An illustrated guide to Amazon VPCs

35 pointsposted 8 days ago
by egonschiele

14 Comments

MehdiHK

4 days ago

Not related to VPC, but I'm a big fan of the author. Loved his book "Grokking Algorithms: An Illustrated Guide for Programmers and Other Curious People" when it came out a few years ago. If you know anyone struggling with common data structures and algorithms, this book can make it fun for them.

egonschiele

4 days ago

Thank you, I'm glad you liked the book!! That was a fun project, and I learned a lot while writing it.

davesmylie

4 days ago

I was pretty late to the AWS bandwagon (maybe 2019ish) but I had no idea there was a point when your resources were directly addressable by other customers.
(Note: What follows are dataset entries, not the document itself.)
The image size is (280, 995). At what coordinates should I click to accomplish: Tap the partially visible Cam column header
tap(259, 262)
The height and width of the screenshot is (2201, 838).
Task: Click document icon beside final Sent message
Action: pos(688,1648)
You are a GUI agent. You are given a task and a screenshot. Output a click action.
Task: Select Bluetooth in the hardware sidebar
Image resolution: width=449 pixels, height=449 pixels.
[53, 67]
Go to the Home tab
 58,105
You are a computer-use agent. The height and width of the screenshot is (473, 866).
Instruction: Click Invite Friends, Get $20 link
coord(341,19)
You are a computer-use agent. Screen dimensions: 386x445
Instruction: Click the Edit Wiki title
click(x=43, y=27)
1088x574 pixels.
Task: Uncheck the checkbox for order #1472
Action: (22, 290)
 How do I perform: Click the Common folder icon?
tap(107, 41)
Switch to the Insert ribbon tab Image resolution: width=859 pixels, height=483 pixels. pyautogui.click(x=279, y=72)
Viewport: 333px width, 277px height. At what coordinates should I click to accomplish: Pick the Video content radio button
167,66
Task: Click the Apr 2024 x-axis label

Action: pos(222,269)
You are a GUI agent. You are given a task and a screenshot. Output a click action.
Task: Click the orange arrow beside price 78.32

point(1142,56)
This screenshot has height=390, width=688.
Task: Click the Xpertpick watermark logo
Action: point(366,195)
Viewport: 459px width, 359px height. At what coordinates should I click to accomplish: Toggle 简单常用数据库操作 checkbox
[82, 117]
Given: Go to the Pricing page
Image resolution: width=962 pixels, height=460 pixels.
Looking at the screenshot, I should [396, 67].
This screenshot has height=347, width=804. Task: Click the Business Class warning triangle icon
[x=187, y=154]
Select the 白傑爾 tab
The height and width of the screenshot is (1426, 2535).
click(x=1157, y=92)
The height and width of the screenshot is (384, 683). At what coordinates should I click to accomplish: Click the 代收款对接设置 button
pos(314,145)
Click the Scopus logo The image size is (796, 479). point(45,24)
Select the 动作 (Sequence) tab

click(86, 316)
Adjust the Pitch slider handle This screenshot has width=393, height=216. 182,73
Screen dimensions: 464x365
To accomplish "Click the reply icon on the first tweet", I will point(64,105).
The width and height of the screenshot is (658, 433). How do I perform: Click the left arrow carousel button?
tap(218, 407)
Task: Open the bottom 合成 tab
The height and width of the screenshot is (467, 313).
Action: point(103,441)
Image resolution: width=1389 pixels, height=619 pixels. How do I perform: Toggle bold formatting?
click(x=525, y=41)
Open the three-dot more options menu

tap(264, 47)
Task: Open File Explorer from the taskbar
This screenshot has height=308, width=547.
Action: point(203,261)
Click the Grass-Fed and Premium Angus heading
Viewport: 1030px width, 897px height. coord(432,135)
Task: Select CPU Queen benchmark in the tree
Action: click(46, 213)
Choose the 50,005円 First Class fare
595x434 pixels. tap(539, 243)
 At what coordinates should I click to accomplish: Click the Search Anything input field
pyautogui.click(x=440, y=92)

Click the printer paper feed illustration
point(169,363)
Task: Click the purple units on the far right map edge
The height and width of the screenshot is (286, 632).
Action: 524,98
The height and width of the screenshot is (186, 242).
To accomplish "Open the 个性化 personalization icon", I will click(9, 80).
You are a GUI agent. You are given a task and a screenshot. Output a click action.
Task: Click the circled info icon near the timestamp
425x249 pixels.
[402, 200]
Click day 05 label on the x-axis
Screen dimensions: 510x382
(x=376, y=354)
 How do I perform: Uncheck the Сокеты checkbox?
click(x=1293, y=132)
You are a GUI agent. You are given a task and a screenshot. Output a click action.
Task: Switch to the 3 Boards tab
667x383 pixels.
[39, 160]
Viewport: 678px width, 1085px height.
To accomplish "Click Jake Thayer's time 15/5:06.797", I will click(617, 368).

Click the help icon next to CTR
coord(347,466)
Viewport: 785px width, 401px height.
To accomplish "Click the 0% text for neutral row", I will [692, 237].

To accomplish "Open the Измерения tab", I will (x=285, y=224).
I'm surprised they got anyone signing up at all - though I suppose back then having just about everything directly connect to the internet was much more of the norm

pram

4 days ago

It was unironically pretty convenient. You had to manually set up NAT in a VPC for a long time (until they made NAT gateways) and some other early quirks were a pain in the ass. EC2 "classic" still had security groups and it was pretty effortless otherwise for a small deployment since it's connected to the internet from the start.

cmckn

4 days ago

My recollection is that for a period of time, as a part of the internal “Move to AWS” (MAWS) campaign, the entire retail business ran within a single VPC. A lot has changed!

spwa4

4 days ago

That's crazy. That would never work unless these are just a VLAN configured on existing switches. Even VXLAN wouldn't be able to do that 5 years ago.

UltraSane

4 days ago

AWS developed their own custom overlay networking system. It embeds tenant IDs into the packets for isolation

elchananHaas

3 days ago

Running out of IP addresses within that VPC is a real difficulty for services still using it.

bspammer

4 days ago

I was also surprised by this, does that mean it used to be impossible to not have a publicly routable IP in AWS?

egonschiele

4 days ago

Hey everyone, I'm the author. Let me know if you have any questions!

sceadu

2 days ago

are you planning on turning this into a book also? if so I'd be interested. the blog posts were very helpful :)

egonschiele

a day ago

I've been thinking about it! Maybe a book that covers the basics of putting an app up on AWS... networking, covering the different options such as EC2, ECS, and fargate, plus a bit about load balancers and IAM.